Maritza Ruiz-Kim

View Original

Breaking Waves

My last blog post was five months ago. I left off with the notion that sometimes things have to break before they become better. Break the ground to plant the seed. Prune the tree. Break up, break out.

At the time, I had just finished a project and I wrote a blog post about the process. The project (titled "inquieta/in quiet a") was a physical record of a video by the same name. To be true to the work I had in mind, I broke pieces off the components I had used to make that video. The assembled collage of broken pieces (along with a block print on silk tissue) had to be comprised of the original materials used in the performance video. I had to break a pitcher and a bowl that had returned to their roles as useful tools in my kitchen. I used a hammer. I broke them. From functioning to shattered in a matter of seconds.

And so went my Fall 2012.

In mid-September, my husband & two sons were held up by gunpoint when we stopped at a gallery on the way home from a family party. I had just walked into the gallery; they were in the car just outside when it happened. The opening was the only one in the area that night, and the crowd was gathered mostly inside. If I'd been by myself, I would have made note of the dark streets, the empty sidewalks. I would have been alert. I would've been on defense. And yet somehow, with my little family, I had the sense that a protected bubble surrounded us. We are together! We are fine! The safety of innocence. I walked inside; they waited in the car.

Later I learned that within minutes, two young men approached the vehicle, pointed a gun at my husband (the windows were down, a warm September evening) and they demanded everything they could see. They used the gun to gesture for the wallet. The men looked at my children. They took their things also. My youngest son was the closest & saw the gun; thankfully, he was too young to understand it in the moment. It did happen so fast. My oldest was in the seat on the furthest side of the car; he knew the gravity of the situation, but was spared the view of the gun.
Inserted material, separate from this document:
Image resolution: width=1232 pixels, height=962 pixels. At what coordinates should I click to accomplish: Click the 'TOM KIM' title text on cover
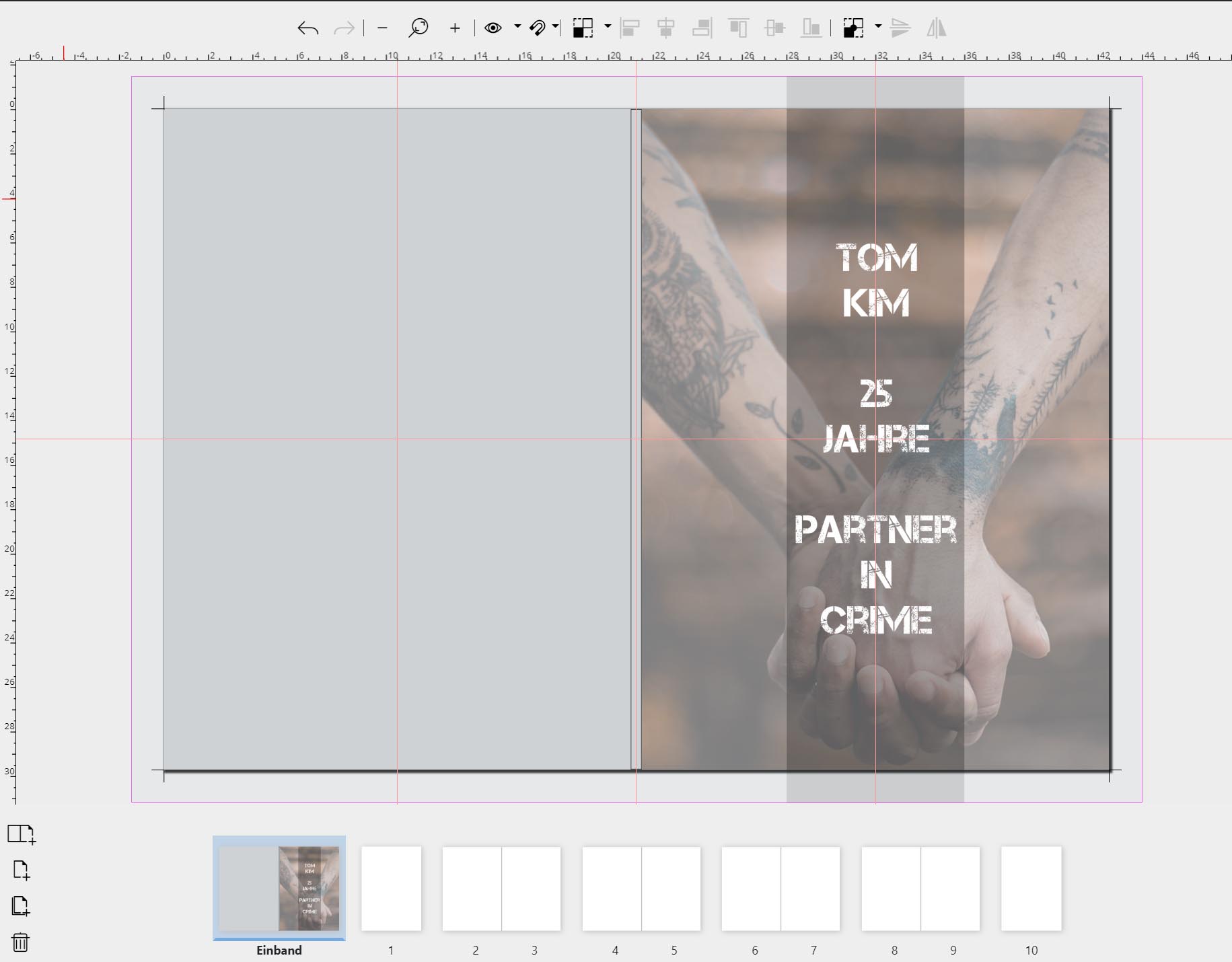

The men left.

My family came inside. My husband gripped my arm and told me what had happened. He had to say it twice. I screamed. We called the police. Several car-jackings had already taken place in the neighborhood that night. The policeman took the report. The evening ended with a drive home with questions from the boys– "why why why?!?". The sense that my family was safe, protected– Gone.

For weeks the sense of just-missed-violence stayed with me. My sons were afraid at night. My husband (stronger than I am) held our family steady. I was shaken.Around this time I told my sons that their cousin had just left to Afghanistan. A soldier. He'll be ok! I assured my oldest son. He didn't believe me.

October twenty-sixth. Another rushed weekday morning. The phone rang. The brother who mostly texts, occasionally calls: he was calling the house phone. Already I was concerned. When I answered, he was already crying. My nephew, my soldier, my first kid before I had kids, born when I was fourteen, he left behind his wife, his baby son, he left my brother, his brother, all grandparents, he left us all. He was gone. He was taken from us. In far far away Afghanistan, he was violently taken from us by one man with a gun.

Grief. I thought I knew about it already. I thought I spent a year moving past grief, I thought I had broken already. When my best friend's little girl died ten months before– I thought I knew grief. But this. My own nephew. This was the hard slap of the ocean wave, knocking me down & threatening to drown me, taking what felt like everything with it. And still I am not the parent. I still can't imagine losing a child. This Grief. Not one big thing or one big event; this Grief was wave after wave, one little thing after another, in which each little thing became big, and each thing had me fighting to get my head above water. This Grief was all the interconnected realizations over and over, of what had been lost, and of the changed world that went on before my eyes. And really the world did keep going even when I wasn't, even when I wanted it all back just the way it was before, better than it was.

Now: Faith. On the darkest days it meant believing there was a future even though I couldn't see it, and it meant being patient in that darkness. Now it's believing I can live again, even if sometimes it's hard to breathe. I didn't know what I was good for anymore, but I had to believe there was a way to live after being so broken. I used to be functional, useful, whole; then, I was broken apart. Faith is believing that what I have now, what's left of me– something good has to come of this. I have to believe it. It's time. I have to live again. I have to get on with it. It's what I have and I have to make something with it.*"Be sad, but not forever."  These are the words my soldier nephew left behind.